- What is asked -
Rewrite every row below with "Viewport" changed to "Window" and everything else left as it is.

- Supplied material -
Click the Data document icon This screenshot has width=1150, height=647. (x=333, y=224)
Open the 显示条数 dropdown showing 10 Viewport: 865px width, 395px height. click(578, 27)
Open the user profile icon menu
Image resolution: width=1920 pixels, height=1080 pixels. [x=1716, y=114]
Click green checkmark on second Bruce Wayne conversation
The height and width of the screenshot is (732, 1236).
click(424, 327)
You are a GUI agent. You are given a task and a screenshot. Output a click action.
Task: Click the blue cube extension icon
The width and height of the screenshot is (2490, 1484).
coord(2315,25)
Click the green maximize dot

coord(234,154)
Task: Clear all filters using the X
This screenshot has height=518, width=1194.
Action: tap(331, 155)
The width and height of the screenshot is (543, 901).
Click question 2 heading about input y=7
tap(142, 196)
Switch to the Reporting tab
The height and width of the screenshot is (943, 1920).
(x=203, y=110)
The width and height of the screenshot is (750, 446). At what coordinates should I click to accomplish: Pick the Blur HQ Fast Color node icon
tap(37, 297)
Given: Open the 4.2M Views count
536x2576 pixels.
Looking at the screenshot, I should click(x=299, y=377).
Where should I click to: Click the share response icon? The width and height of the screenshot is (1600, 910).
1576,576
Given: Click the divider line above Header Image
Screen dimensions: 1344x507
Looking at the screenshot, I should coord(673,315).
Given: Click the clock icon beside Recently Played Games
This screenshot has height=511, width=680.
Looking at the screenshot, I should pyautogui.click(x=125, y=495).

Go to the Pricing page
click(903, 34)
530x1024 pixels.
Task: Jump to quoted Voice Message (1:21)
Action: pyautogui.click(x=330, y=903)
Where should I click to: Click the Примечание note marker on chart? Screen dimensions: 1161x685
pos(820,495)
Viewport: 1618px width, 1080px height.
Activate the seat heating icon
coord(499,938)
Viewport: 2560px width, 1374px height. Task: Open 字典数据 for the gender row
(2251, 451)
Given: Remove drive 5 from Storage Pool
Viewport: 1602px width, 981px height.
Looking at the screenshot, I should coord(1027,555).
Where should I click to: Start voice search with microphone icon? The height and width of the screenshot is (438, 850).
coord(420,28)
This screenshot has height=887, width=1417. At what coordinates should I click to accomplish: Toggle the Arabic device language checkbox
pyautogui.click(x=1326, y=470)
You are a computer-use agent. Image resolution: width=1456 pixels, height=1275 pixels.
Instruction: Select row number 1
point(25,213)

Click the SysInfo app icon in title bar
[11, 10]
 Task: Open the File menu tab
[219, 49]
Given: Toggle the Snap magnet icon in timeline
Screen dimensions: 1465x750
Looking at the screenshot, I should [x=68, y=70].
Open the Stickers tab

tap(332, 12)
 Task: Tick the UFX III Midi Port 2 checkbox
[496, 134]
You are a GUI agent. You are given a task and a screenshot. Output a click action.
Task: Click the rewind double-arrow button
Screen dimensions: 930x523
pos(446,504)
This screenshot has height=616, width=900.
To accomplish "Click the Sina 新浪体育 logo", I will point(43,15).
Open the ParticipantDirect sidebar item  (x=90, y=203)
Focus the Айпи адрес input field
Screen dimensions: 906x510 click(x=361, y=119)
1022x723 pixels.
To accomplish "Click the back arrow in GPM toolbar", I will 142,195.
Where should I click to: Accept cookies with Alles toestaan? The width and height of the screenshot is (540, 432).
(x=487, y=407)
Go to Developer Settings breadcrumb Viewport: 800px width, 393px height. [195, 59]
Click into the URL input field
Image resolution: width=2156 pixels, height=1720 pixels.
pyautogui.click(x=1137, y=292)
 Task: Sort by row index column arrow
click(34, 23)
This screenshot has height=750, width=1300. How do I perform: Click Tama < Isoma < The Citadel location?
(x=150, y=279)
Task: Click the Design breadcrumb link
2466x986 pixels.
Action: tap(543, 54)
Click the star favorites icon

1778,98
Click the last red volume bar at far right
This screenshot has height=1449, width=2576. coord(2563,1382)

- Exercise response -
Click the Data document icon This screenshot has width=1150, height=647. (x=333, y=224)
Open the 显示条数 dropdown showing 10 Window: 865px width, 395px height. click(578, 27)
Open the user profile icon menu
Image resolution: width=1920 pixels, height=1080 pixels. [x=1716, y=114]
Click green checkmark on second Bruce Wayne conversation
The height and width of the screenshot is (732, 1236).
click(424, 327)
You are a GUI agent. You are given a task and a screenshot. Output a click action.
Task: Click the blue cube extension icon
The width and height of the screenshot is (2490, 1484).
coord(2315,25)
Click the green maximize dot

coord(234,154)
Task: Clear all filters using the X
This screenshot has height=518, width=1194.
Action: tap(331, 155)
The width and height of the screenshot is (543, 901).
Click question 2 heading about input y=7
tap(142, 196)
Switch to the Reporting tab
The height and width of the screenshot is (943, 1920).
(x=203, y=110)
The width and height of the screenshot is (750, 446). At what coordinates should I click to accomplish: Pick the Blur HQ Fast Color node icon
tap(37, 297)
Given: Open the 4.2M Views count
536x2576 pixels.
Looking at the screenshot, I should click(x=299, y=377).
Where should I click to: Click the share response icon? The width and height of the screenshot is (1600, 910).
1576,576
Given: Click the divider line above Header Image
Screen dimensions: 1344x507
Looking at the screenshot, I should coord(673,315).
Given: Click the clock icon beside Recently Played Games
This screenshot has height=511, width=680.
Looking at the screenshot, I should pyautogui.click(x=125, y=495).

Go to the Pricing page
click(903, 34)
530x1024 pixels.
Task: Jump to quoted Voice Message (1:21)
Action: pyautogui.click(x=330, y=903)
Where should I click to: Click the Примечание note marker on chart? Screen dimensions: 1161x685
pos(820,495)
Window: 1618px width, 1080px height.
Activate the seat heating icon
coord(499,938)
Window: 2560px width, 1374px height. Task: Open 字典数据 for the gender row
(2251, 451)
Given: Remove drive 5 from Storage Pool
Window: 1602px width, 981px height.
Looking at the screenshot, I should coord(1027,555).
Where should I click to: Start voice search with microphone icon? The height and width of the screenshot is (438, 850).
coord(420,28)
This screenshot has height=887, width=1417. At what coordinates should I click to accomplish: Toggle the Arabic device language checkbox
pyautogui.click(x=1326, y=470)
You are a computer-use agent. Image resolution: width=1456 pixels, height=1275 pixels.
Instruction: Select row number 1
point(25,213)

Click the SysInfo app icon in title bar
[11, 10]
 Task: Open the File menu tab
[219, 49]
Given: Toggle the Snap magnet icon in timeline
Screen dimensions: 1465x750
Looking at the screenshot, I should [x=68, y=70].
Open the Stickers tab

tap(332, 12)
 Task: Tick the UFX III Midi Port 2 checkbox
[496, 134]
You are a GUI agent. You are given a task and a screenshot. Output a click action.
Task: Click the rewind double-arrow button
Screen dimensions: 930x523
pos(446,504)
This screenshot has height=616, width=900.
To accomplish "Click the Sina 新浪体育 logo", I will point(43,15).
Open the ParticipantDirect sidebar item  (x=90, y=203)
Focus the Айпи адрес input field
Screen dimensions: 906x510 click(x=361, y=119)
1022x723 pixels.
To accomplish "Click the back arrow in GPM toolbar", I will 142,195.
Where should I click to: Accept cookies with Alles toestaan? The width and height of the screenshot is (540, 432).
(x=487, y=407)
Go to Developer Settings breadcrumb Window: 800px width, 393px height. [195, 59]
Click into the URL input field
Image resolution: width=2156 pixels, height=1720 pixels.
pyautogui.click(x=1137, y=292)
 Task: Sort by row index column arrow
click(34, 23)
This screenshot has height=750, width=1300. How do I perform: Click Tama < Isoma < The Citadel location?
(x=150, y=279)
Task: Click the Design breadcrumb link
2466x986 pixels.
Action: tap(543, 54)
Click the star favorites icon

1778,98
Click the last red volume bar at far right
This screenshot has height=1449, width=2576. coord(2563,1382)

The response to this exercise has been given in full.